呉越同舟かそれとも… ヤマダが”仮想敵”アマゾンと組んで「Fire TV搭載テレビ」を売る深謀とは
(画像=「Amazon Fire TV搭載スマートテレビ協業」は、アマゾン(販売者はヤマダデンキ)、ヤマダHDグループ店舗、ヤマダウェブコムで販売する、『DCSオンライン』より引用)

アマゾンは仮想敵ではなかったのか

まず筆者が感心したのは、ヤマダHDの柔軟性です。家電販売の「仮想敵」とも言えるアマゾンの製品であっても是々非々で判断し、アマゾンの懐に入って取り扱ってしまう自由さには感嘆しました。

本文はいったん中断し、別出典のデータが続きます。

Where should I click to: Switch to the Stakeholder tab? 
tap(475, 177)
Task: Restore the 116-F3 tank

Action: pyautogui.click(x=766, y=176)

ヤマダHDといえば、2010年以降、EC、住宅建設、インテリア、金融、リサイクルなどの周辺事業に展開し、それらが2018年以降の「暮らしまるごと」戦略に集約されています。この動きは、ヤマダHDが自社を「消費者が抱える住宅周りに関する課題解決の場」であると再定義し、リアル店舗において実物在庫、対面販売、および設置・施工の提供までのフルサービスを提供することで、台頭するECに対抗する戦略だと理解していました。

ここでヤマダHDが念頭に置いている最大のライバルは他でもなくアマゾンだと筆者は考えていました。ですので、今回の協業はヤマダHDが仮想敵と組むという印象的な出来事です。

ヤマダHD、3つの思惑とは

では、ヤマダHDの狙いは何でしょうか。

筆者は、家電量販の主力カテゴリーであるテレビの現在の商品性、および家電全般の将来像に関する冷静な判断が背景にあると考えています。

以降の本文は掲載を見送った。